The Rise of Analytics in E-discovery

A Lifesaver When You’re Drowning in Data


There were just over 295,000 civil suits filed in U.S. district courts in 2014, an increase of 4 percent over 2013. On top of that, there were another 81,000 criminal cases (including fraud) filed.

The good news is that the number of civil filings rose just a little from September 2013 to September 2014, and the quantity of criminal filings dropped to the lowest total since 1999.

The bad news is that examining and producing evidence to pursue or defend these suits (or to develop a settlement proposal) have become an almost inhumanly complicated and time-consuming business — nor is it inexpensive.

In short, legal teams today are faced with a growing evidentiary nightmare as the number of emails, text messages, spreadsheets, PowerPoint presentations, PDF files and other digitized business documents rises dramatically every day. And as the lines between business networks and social networks narrow, the variety and complexity of data also are expanding and now include audio, video and other forms of information such as sensor data from Internet connected devices.

But despite this avalanche of information, courts have been slow to change rules or timelines for cases. Even as the volume of structured and unstructured data continues to grow, court cases must proceed, and attorneys who fail to meet their court-ordered deadlines risk hefty fines in addition to assuming the increasing costs associated with the e-discovery process.

This is no small problem.

The Pressure Is On

Humans (even those with a law degree) no longer can sit behind a computer screen or, worse, around a conference room table groaning with documents to determine what is pertinent or privileged, relevant or immaterial. There’s no question that technological tools — what is called e-discovery — are required to sift through it all.

It’s not unusual for attorneys and their teams to have to examine tens of thousands of emails and other documents in an effort to turn up perhaps a dozen or so key pieces of evidence around which to build a defense or settlement strategy.

Getting to the necessary evidence, finding the key documents and eliminating the irrelevant ones are costly, as well as time-consuming, tasks. The majority of Fortune 1000 corporations now spend an estimated $5 million to $10 million annually on e-discovery, with several companies reporting expenses as high as $30 million in 2014. A full 70 percent of these costs were tied directly to the physical review of documents, according to a 2012 RAND study. That boils down to about $1.8 million per case or approximately $18,000 a gigabyte.

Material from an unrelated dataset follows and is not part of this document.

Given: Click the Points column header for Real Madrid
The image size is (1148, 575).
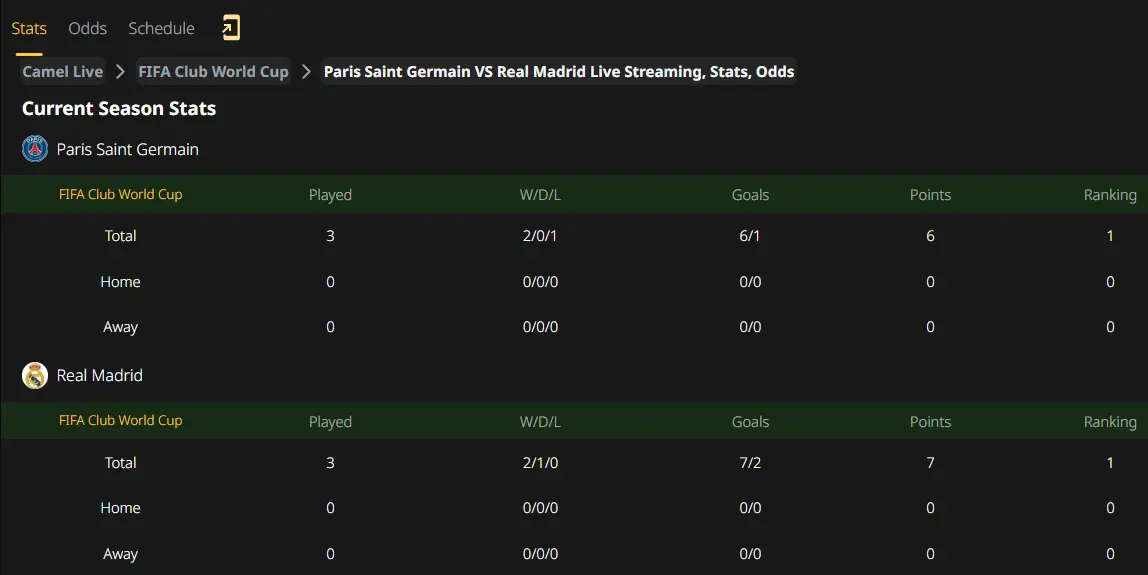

These expenditures will only go higher. That’s because by 2020, the data we create and copy annually will reach 44 zettabytes (44 trillion gigabytes), according to research organization IDC. Global mobile data alone are projected to reach 52 million terabytes in 2015, an increase of 59 percent from 2014.

And it is on this sea of data that legal teams must set sail to discover the key themes and critical documents for each matter — from investigations to a wide variety of litigation events.

Today, technology, and particularly the use of data analytics, is what separates the winners from the losers in the costly game of beat the clock to meet court imposed discovery deadlines.

The Problem with Keywords

Most of the time, attorneys don’t know at the outset exactly which documents will be useful to a case. Traditional review strategies during the discovery phase of litigation often entail identifying search terms likely to locate responsive documents in the data set. Called keywords, these terms are developed after researching the issues at hand and interviewing individuals associated with the matter. And while these keywords can be useful and help frame the review process, they have serious limitations when used alone.

Suppose attorneys suspect that a dishonest executive is expunging incriminating documents from a company database. To try to prove it, the attorneys will conduct a keyword search of email and documents using terms such as "delete," "erase" or "kill."

Ultimately, the search is limited to those terms obvious to the attorneys. But criminals can be devious, which makes using these traditional methods to find relevant patterns in data difficult if not impossible.

In this way, text-based e-discovery searches limit what can be uncovered. For example, in the famous Enron data set — rich and diverse with lots of so called "noise" (making it ideal to use for testing e-discovery technologies) — Enron executives used many code words (often "Star Wars" references) to disguise illegal activities. These code words would have provided attorneys with a whole armory of smoking guns that could have been used to reveal a host of crimes and misdemeanors; that is, if the attorneys knew what those words were. What reasonable attorney would have thought to use "Millennium Falcon" or "Chewbacca" in a keyword search of an energy company’s transactions?

New e-discovery tools, however, can recognize patterns and alert attorneys to the occurrence of seemingly inexplicable (and, therefore, attention worthy) words and phrases.

For that reason, the largest companies now are racing to adopt ever more sophisticated e-discovery tools, as are legal firms. Recent market research conducted by LexisNexis among 125 Am Law 200 law firms indicates that one-third of these firms were looking to invest in e-discovery technologies in 2015. According to the research, 38 percent said they would change their document review platform, 30 percent planned to change their production tool and 28 percent of respondents said they were changing their processing software.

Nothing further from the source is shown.